WASHINGTON – House Republicans ignored a veto threat and overcame a rebellion by party conservatives to push a bill through Friday that would keep interest rates on millions of federal student loans from doubling this summer.
Lawmakers voted 215-195 to approve a bill that has become an election-year battle between the two parties over helping families in a persistently ailing economy. The measure sparked debate over womens health issues, too.
The White House and most Democrats opposed the $5.9 billion bill because of how Republicans covered the costs: by eliminating a preventive health care fund in President Obamas health care law. They say it mostly benefits women, while Republicans call it a loosely controlled slush fund.
Republicans noted that many Democrats had voted earlier this year to take money from the preventive health fund to help keep doctors Medicare reimbursements from dropping.
Obamas own budget in February proposed cutting $4 billion from the same fund to pay for some of his priorities.
The House measure is destined to die in the Senate, where majority Democrats have written a version of the bill paid for by raising Social Security and Medicare payroll taxes on high-income owners of some privately owned companies, which GOP senators oppose.
The House bill would keep interest rates for subsidized Stafford loans at 3.4 percent for another year. Without congressional action, they would rise automatically to 6.8 percent on July 1, a condition set in a law that Democrats pushed through Congress five years ago.
GOP lawmakers were pressured by conservative groups like the Club for Growth to oppose the legislation because, they said, the government should not subsidize student loans.

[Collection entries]

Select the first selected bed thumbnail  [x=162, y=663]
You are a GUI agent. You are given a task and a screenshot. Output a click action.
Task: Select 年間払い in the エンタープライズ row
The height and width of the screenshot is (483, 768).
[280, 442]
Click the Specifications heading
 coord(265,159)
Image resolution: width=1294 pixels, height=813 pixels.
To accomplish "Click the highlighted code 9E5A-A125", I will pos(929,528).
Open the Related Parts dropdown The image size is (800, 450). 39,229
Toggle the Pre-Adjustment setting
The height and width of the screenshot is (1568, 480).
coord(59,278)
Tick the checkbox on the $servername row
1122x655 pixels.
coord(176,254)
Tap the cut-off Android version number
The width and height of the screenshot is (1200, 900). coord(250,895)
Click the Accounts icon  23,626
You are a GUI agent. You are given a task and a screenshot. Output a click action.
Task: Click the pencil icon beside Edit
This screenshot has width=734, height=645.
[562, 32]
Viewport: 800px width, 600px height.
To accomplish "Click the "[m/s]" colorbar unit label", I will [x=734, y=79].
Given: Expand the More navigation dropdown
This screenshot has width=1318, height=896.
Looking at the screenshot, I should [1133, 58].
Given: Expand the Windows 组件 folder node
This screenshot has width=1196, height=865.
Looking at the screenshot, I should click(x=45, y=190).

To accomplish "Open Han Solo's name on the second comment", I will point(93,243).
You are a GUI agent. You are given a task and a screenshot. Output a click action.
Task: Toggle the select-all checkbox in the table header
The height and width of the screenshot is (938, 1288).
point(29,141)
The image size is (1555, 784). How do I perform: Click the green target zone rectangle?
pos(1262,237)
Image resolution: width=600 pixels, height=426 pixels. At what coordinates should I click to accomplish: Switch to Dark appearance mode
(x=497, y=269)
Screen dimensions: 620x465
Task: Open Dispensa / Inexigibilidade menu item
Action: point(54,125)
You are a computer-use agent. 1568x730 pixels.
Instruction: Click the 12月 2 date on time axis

• [Task item]:
Answer these questions from the student loan article above.
(a) By what vote did lawmakers approve the House bill?
(b) How would the Senate Democrats' version of the bill be paid for?
(c) To what rate would subsidized Stafford loans rise on July 1 without congressional action?

• [Task result]:
(a) 215-195
(b) By raising Social Security and Medicare payroll taxes on high-income owners of some privately owned companies
(c) 6.8 percent